PASSAGE GIVEN:
═══

An Ideal Client Profile can be incredibly helpful in getting alignment and clarity, and will have immediate and long term impacts on marketing and business development. This is why it's the first pillar of Madison's Point of View framework.
Data supports this. According to a study by Marketo, companies that align their sales and marketing efforts using clear ICPs achieve up to 67% higher conversion rates.
In this article we’ll explain what an Ideal Client Profile is, why it matters, how to create one, and what to do with it once you have it.
Why Clarity on Your Ideal Client Profile Matters
Knowing your ICP impacts everything you do:
- It impacts the services you provide. Different clients need different services and products - an enterprise firm has very different needs than a mom and pop.
- It impacts how you price those services. Different clients have different budgets, different budget cycles, different ways they prefer to work with vendors, different expectations in terms of payment terms, etc.
- It impacts the messaging you use. Different clients have different terminology they use to describe their businesses, different ways of measuring success, etc.
- It impacts the marketing channels you use. Different clients means different social media platforms, different podcasts they consume, different conferences they attend, different associations they belong to.

═══

DATA ENTRIES:
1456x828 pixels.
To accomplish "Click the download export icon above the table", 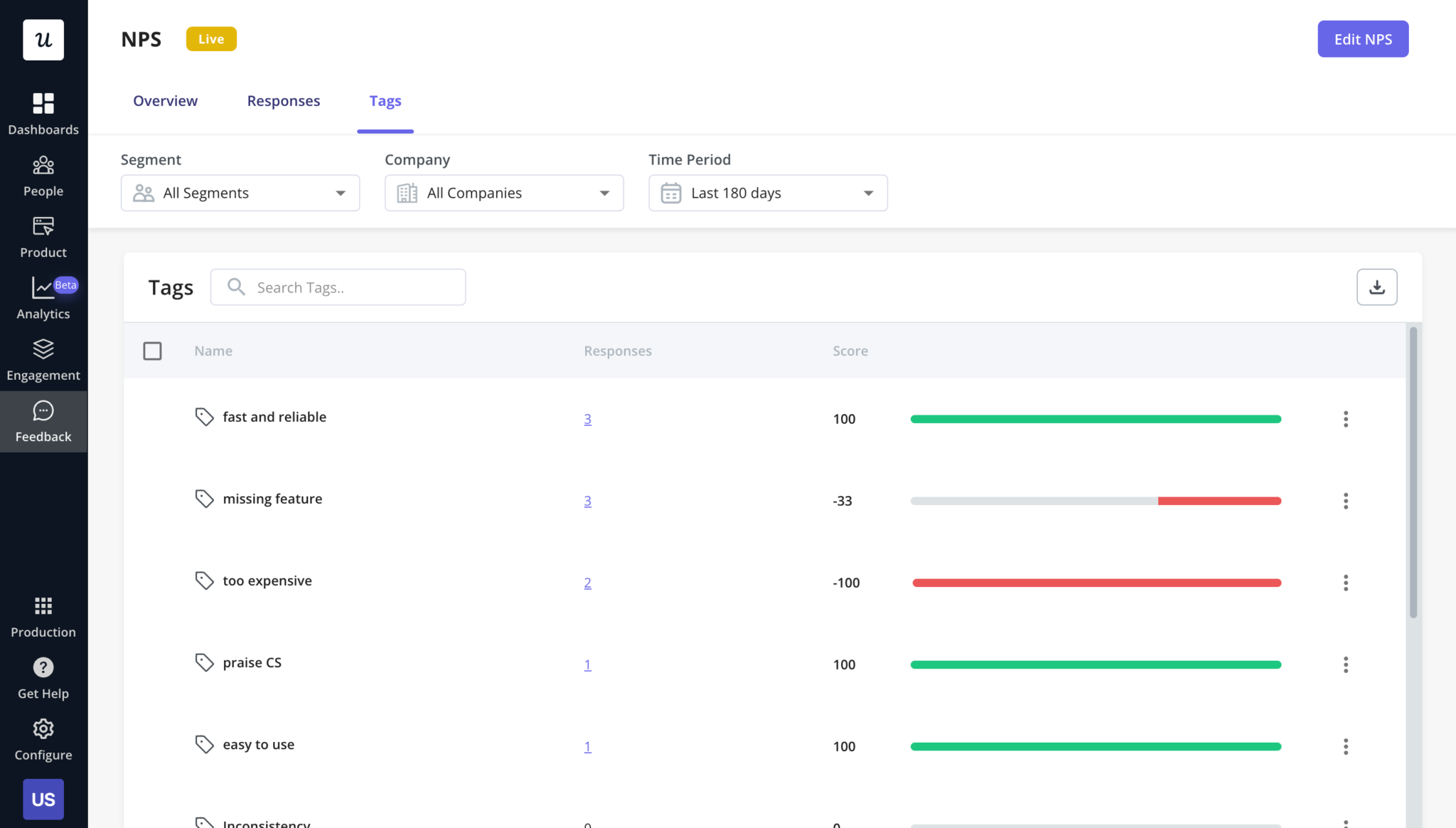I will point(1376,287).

═══

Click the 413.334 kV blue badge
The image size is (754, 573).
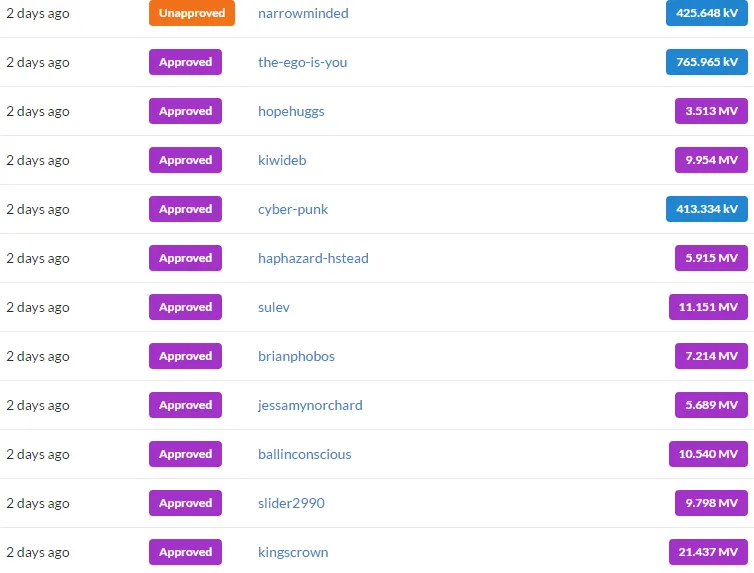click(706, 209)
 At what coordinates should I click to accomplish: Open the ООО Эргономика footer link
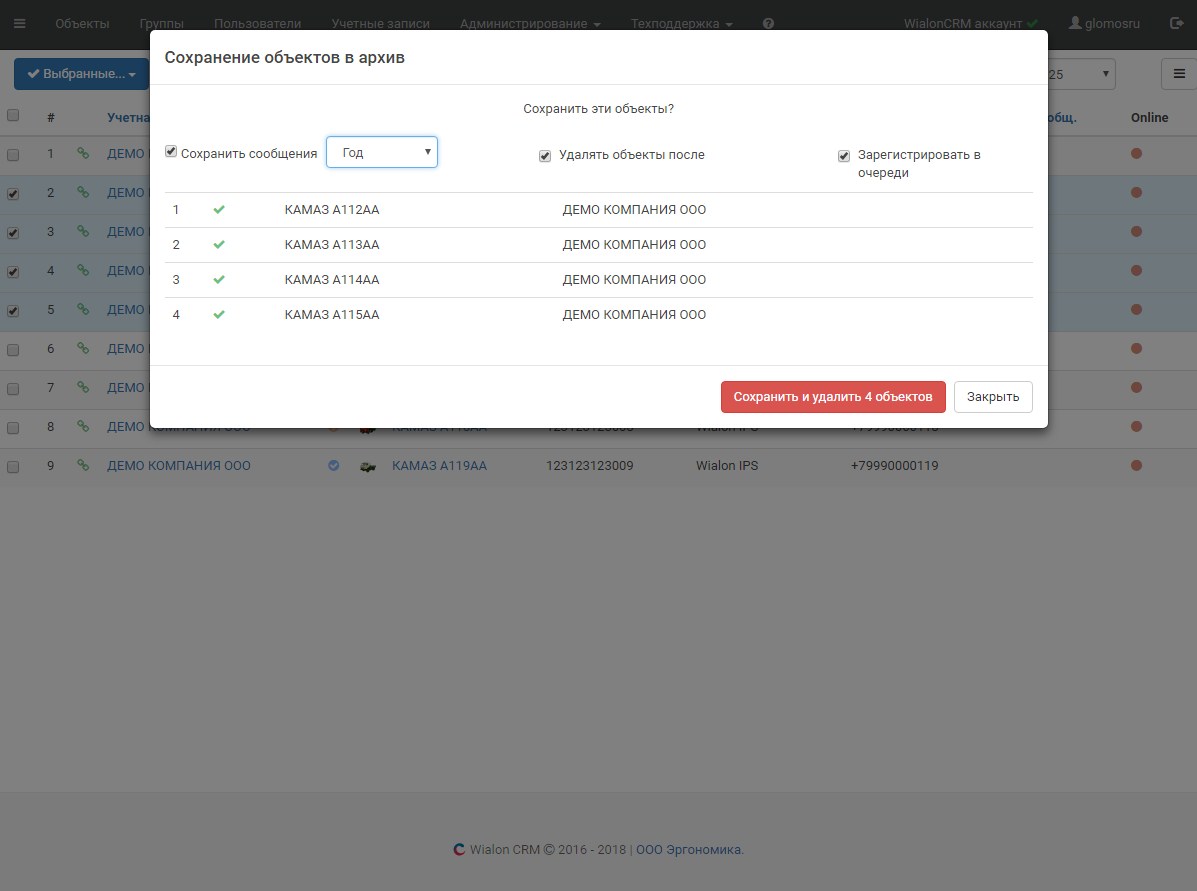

═══

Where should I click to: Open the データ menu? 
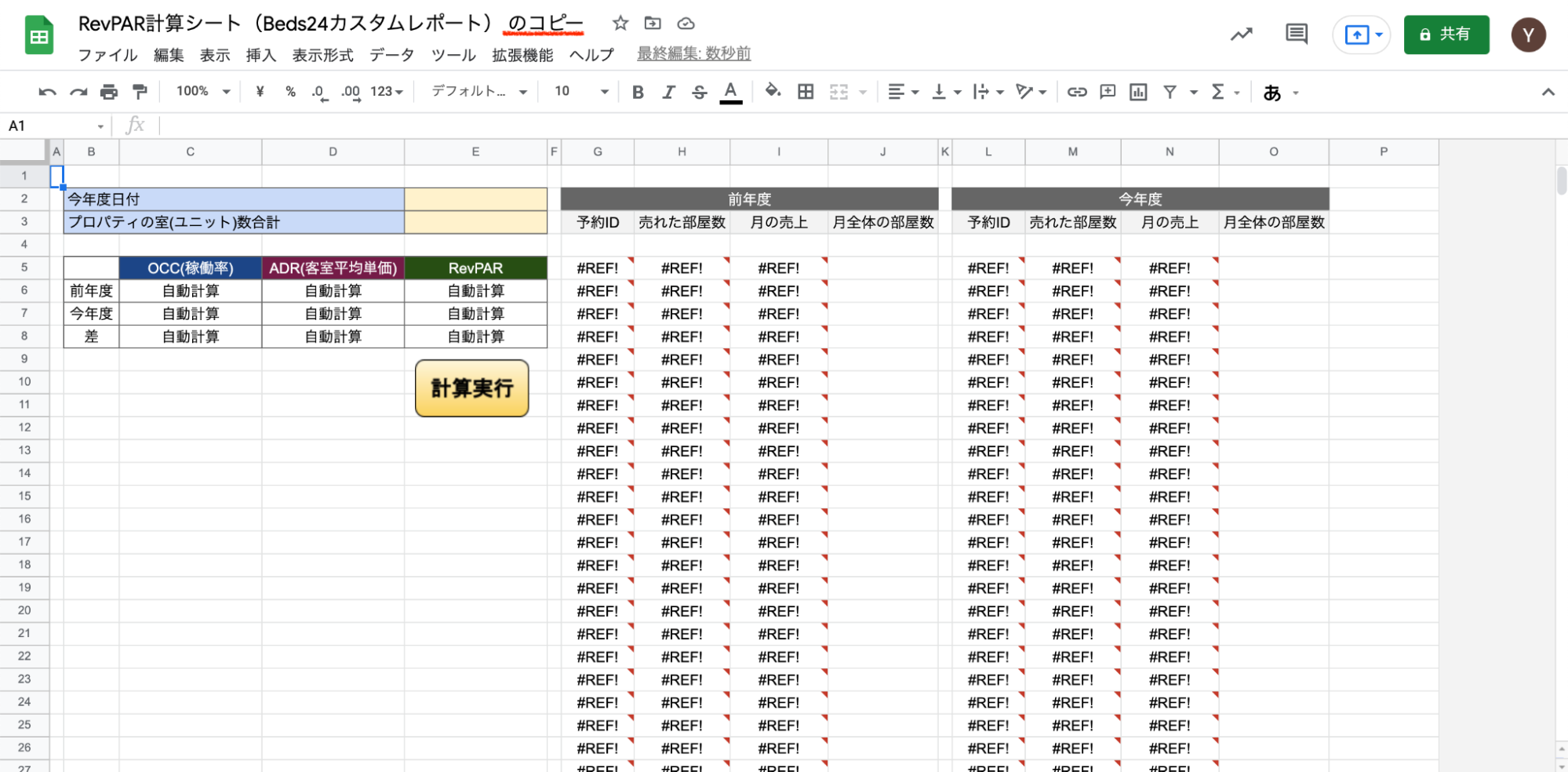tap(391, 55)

═══

JOBS:
A: Answer these questions about the Ideal Client Profile passage:
(i) Which pillar of Madison's Point of View framework is the Ideal Client Profile?
(ii) According to the Marketo study cited, companies that align sales and marketing using clear ICPs achieve up to what percentage higher conversion rates?
(iii) Which two kinds of clients does the passage contrast as having very different needs?
B: Reproduce everything from "Data supports this." down to "mom and pop." in the Ideal Client Profile passage, with no changes.

SOLVED TASKS:
A:
(i) The first pillar.
(ii) Up to 67%.
(iii) An enterprise firm and a mom and pop.

B:
Data supports this. According to a study by Marketo, companies that align their sales and marketing efforts using clear ICPs achieve up to 67% higher conversion rates.
In this article we’ll explain what an Ideal Client Profile is, why it matters, how to create one, and what to do with it once you have it.
Why Clarity on Your Ideal Client Profile Matters
Knowing your ICP impacts everything you do:
- It impacts the services you provide. Different clients need different services and products - an enterprise firm has very different needs than a mom and pop.